TASK DESCRIPTION: Search term "will": copy each line of the records that contains it.

TASK DATA:
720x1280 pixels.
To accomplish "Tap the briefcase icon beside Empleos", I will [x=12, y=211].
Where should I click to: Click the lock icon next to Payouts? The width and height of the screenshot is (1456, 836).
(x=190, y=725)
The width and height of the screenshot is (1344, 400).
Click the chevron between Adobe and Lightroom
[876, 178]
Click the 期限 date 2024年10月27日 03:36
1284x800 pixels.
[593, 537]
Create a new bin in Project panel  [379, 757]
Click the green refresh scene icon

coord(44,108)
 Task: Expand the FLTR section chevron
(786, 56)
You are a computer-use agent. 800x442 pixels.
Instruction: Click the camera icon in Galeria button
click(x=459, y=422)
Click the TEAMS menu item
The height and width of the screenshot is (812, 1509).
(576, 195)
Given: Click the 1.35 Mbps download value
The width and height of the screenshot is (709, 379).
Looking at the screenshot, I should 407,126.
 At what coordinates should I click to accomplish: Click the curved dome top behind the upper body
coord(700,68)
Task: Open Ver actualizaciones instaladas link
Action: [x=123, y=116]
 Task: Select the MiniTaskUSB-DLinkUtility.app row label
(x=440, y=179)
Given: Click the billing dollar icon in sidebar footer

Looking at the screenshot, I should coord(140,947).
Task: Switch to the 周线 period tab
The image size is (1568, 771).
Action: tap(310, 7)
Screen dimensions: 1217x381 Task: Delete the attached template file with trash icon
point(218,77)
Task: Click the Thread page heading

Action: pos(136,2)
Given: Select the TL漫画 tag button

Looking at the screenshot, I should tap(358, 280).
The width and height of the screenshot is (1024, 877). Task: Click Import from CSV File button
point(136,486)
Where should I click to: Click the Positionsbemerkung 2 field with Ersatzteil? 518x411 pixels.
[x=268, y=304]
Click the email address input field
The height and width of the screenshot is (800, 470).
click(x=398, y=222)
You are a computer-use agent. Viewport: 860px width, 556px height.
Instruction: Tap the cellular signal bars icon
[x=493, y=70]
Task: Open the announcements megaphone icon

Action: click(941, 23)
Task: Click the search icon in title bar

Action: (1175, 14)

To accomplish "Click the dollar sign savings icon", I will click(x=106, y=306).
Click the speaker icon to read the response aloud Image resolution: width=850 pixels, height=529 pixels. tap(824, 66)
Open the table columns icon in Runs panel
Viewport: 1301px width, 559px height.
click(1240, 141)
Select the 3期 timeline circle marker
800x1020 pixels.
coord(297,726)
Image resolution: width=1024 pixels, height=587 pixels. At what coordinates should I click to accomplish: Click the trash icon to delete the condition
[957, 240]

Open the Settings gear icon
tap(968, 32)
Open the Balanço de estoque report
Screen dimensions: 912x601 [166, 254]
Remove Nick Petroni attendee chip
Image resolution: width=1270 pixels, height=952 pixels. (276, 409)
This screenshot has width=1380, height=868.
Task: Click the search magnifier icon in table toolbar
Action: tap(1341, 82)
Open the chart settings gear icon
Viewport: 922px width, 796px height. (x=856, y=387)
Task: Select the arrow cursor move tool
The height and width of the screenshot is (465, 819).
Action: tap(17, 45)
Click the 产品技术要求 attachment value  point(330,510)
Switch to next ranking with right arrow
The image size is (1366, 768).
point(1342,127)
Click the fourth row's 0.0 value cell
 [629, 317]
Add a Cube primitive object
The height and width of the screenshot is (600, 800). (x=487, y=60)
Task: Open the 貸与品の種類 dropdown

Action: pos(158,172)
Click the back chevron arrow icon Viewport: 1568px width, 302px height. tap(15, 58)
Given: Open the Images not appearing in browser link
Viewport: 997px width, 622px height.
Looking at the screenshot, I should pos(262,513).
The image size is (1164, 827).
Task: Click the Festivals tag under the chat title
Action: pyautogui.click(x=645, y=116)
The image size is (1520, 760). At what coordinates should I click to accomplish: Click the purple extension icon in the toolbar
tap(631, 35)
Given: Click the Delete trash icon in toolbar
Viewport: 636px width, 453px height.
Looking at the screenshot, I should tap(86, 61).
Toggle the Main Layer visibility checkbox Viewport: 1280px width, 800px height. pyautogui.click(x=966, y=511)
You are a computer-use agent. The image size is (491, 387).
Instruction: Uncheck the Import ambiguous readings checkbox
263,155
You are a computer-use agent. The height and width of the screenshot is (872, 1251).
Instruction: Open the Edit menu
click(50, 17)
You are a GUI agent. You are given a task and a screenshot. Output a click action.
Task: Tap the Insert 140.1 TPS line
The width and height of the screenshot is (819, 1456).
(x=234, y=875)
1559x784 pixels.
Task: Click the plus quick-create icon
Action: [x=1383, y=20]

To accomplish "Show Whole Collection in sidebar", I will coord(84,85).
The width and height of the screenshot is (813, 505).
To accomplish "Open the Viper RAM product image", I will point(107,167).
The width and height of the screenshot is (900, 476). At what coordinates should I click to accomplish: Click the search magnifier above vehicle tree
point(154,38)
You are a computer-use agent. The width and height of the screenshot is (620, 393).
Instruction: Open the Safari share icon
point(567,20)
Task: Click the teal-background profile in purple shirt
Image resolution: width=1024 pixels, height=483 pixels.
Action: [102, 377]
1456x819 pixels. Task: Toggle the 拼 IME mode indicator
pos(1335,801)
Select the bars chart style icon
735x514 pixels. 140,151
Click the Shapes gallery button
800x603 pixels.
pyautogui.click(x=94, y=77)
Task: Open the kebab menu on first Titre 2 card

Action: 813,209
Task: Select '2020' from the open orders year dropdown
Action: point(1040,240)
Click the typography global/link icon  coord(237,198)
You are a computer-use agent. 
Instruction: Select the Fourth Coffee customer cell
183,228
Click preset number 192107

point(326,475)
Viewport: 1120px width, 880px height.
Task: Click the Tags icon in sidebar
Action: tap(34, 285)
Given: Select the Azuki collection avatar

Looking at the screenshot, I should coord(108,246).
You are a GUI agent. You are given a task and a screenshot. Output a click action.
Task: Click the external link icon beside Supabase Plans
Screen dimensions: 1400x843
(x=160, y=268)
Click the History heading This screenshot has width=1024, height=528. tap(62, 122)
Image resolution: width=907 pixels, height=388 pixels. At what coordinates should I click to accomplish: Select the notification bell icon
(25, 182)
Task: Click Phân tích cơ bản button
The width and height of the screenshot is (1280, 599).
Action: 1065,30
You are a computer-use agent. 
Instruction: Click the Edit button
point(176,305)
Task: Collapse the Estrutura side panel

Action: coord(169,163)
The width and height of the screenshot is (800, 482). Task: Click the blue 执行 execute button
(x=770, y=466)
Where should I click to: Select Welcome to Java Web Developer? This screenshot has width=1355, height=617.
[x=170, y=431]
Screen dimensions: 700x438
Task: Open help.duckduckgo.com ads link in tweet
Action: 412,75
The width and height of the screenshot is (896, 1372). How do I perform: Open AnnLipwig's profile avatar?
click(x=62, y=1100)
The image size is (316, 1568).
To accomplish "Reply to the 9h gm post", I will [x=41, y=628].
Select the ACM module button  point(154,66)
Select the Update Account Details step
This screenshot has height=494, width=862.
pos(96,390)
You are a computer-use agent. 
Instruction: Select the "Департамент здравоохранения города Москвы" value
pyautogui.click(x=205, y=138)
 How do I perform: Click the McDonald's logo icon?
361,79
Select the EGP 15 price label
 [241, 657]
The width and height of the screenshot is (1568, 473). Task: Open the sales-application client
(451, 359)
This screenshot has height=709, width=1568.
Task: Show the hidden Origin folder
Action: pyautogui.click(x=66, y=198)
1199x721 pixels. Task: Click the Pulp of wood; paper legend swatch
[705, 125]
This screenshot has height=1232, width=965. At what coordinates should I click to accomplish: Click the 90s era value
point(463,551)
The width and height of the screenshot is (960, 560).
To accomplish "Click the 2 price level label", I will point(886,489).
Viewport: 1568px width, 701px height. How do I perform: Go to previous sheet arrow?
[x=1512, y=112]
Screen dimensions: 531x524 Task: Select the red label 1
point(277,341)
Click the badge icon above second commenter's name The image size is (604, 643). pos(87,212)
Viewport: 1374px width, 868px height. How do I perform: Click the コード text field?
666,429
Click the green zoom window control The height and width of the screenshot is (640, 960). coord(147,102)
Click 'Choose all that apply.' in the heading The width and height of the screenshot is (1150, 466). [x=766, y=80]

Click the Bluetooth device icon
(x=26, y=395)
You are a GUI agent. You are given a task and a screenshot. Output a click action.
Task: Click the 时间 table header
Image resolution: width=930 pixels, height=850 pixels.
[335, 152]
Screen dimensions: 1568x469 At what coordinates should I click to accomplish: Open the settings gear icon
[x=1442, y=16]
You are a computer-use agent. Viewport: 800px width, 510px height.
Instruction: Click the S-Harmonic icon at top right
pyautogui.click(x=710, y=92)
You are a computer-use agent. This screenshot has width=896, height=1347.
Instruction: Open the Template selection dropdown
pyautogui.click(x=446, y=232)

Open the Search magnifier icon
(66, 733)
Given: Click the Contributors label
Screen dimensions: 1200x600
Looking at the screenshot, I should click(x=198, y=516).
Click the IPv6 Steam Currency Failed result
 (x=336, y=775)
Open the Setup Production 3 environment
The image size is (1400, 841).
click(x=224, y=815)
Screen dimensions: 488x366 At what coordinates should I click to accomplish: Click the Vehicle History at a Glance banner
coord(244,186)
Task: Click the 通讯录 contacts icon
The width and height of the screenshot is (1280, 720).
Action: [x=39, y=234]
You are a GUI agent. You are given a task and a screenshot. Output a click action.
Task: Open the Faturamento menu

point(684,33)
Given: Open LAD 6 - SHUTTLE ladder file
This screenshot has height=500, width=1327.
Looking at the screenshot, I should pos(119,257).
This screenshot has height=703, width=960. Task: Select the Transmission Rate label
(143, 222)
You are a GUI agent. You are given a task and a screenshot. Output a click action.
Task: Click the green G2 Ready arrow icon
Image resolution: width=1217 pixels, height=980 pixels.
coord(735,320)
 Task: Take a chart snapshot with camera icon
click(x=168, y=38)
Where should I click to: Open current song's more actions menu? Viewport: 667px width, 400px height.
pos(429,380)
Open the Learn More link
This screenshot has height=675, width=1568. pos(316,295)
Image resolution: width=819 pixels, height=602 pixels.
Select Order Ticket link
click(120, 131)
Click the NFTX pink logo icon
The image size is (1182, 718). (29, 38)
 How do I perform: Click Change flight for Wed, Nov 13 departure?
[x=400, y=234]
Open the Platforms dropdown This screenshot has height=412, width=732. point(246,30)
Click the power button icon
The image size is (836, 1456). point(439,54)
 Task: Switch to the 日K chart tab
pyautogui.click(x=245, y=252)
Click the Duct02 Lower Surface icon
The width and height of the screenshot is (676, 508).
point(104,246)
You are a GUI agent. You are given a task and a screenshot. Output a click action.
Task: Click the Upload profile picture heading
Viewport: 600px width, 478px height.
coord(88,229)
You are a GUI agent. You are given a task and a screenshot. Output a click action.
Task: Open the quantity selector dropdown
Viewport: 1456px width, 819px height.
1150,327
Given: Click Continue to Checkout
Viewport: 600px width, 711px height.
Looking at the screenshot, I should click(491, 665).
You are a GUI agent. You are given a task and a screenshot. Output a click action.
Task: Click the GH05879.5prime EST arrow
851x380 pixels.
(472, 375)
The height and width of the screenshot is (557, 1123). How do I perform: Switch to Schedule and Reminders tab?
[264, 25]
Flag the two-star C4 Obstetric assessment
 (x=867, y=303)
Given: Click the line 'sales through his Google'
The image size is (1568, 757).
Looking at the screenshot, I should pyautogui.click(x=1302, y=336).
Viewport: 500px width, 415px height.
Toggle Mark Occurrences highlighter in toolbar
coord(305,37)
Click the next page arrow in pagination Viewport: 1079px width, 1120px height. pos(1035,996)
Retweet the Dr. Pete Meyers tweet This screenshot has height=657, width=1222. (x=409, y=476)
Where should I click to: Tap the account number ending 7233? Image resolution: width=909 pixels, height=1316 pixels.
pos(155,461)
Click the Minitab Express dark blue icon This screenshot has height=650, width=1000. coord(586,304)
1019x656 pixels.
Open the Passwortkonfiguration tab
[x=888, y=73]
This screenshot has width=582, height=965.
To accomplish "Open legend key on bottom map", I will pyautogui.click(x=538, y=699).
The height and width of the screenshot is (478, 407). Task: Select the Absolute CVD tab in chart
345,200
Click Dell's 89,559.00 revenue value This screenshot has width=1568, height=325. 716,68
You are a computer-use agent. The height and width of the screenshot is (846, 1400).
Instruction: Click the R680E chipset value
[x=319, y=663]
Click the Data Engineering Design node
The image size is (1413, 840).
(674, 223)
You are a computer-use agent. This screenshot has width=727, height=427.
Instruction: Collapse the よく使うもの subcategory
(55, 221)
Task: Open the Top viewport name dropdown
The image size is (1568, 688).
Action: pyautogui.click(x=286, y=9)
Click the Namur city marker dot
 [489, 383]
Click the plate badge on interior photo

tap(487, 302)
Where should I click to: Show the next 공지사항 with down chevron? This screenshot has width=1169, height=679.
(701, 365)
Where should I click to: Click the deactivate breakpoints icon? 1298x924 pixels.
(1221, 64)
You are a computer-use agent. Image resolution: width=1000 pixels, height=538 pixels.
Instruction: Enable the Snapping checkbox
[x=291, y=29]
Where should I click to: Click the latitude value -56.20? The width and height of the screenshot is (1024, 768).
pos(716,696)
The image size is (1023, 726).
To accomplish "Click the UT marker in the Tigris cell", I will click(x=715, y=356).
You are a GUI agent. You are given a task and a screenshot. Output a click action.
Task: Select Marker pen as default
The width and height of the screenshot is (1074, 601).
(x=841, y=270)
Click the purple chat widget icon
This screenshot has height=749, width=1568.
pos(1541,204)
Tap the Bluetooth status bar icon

ANSWER SPACE:
To accomplish "Tap the briefcase icon beside Empleos", I will [x=12, y=211].
To accomplish "Click the dollar sign savings icon", I will click(x=106, y=306).
To accomplish "Show Whole Collection in sidebar", I will coord(84,85).
To accomplish "Open the Viper RAM product image", I will point(107,167).
To accomplish "Reply to the 9h gm post", I will [x=41, y=628].
To accomplish "Click the 2 price level label", I will point(886,489).
To accomplish "Open legend key on bottom map", I will pyautogui.click(x=538, y=699).
To accomplish "Click the UT marker in the Tigris cell", I will click(x=715, y=356).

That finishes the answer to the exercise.